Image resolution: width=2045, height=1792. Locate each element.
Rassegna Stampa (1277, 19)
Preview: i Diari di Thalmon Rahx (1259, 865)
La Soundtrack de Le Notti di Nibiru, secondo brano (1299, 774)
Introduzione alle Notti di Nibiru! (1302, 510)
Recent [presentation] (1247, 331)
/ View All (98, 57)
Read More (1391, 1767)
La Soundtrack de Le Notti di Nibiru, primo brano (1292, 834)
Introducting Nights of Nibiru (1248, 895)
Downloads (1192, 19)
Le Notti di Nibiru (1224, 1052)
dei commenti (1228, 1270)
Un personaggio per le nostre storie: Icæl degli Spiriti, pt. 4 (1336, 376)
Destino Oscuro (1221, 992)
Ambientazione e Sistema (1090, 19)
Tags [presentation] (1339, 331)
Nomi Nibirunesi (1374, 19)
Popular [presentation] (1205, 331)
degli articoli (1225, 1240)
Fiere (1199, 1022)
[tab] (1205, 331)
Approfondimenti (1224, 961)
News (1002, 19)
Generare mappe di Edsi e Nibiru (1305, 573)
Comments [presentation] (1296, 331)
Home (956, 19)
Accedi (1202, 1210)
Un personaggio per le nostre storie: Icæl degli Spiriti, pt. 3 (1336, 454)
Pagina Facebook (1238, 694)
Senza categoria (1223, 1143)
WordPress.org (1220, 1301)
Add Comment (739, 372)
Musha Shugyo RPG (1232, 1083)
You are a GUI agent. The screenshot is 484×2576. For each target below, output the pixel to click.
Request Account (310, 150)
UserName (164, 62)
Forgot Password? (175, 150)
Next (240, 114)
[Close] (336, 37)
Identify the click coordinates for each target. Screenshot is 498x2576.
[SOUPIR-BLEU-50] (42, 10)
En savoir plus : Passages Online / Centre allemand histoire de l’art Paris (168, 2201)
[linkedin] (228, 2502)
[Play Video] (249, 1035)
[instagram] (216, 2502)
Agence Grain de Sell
===
[Exercise aim]:
Rewrite the records from the first line through the line that contains "Musha Shugyo RPG (1232, 1083)", replacing "Downloads" with "Files" and leaving everything else unchanged.

[Answer to the task]:
Image resolution: width=2045, height=1792. Locate each element.
Rassegna Stampa (1277, 19)
Preview: i Diari di Thalmon Rahx (1259, 865)
La Soundtrack de Le Notti di Nibiru, secondo brano (1299, 774)
Introduzione alle Notti di Nibiru! (1302, 510)
Recent [presentation] (1247, 331)
/ View All (98, 57)
Read More (1391, 1767)
La Soundtrack de Le Notti di Nibiru, primo brano (1292, 834)
Introducting Nights of Nibiru (1248, 895)
Files (1192, 19)
Le Notti di Nibiru (1224, 1052)
dei commenti (1228, 1270)
Un personaggio per le nostre storie: Icæl degli Spiriti, pt. 4 (1336, 376)
Destino Oscuro (1221, 992)
Ambientazione e Sistema (1090, 19)
Tags [presentation] (1339, 331)
Nomi Nibirunesi (1374, 19)
Popular [presentation] (1205, 331)
degli articoli (1225, 1240)
Fiere (1199, 1022)
[tab] (1205, 331)
Approfondimenti (1224, 961)
News (1002, 19)
Generare mappe di Edsi e Nibiru (1305, 573)
Comments [presentation] (1296, 331)
Home (956, 19)
Accedi (1202, 1210)
Un personaggio per le nostre storie: Icæl degli Spiriti, pt. 3 (1336, 454)
Pagina Facebook (1238, 694)
Senza categoria (1223, 1143)
WordPress.org (1220, 1301)
Add Comment (739, 372)
Musha Shugyo RPG (1232, 1083)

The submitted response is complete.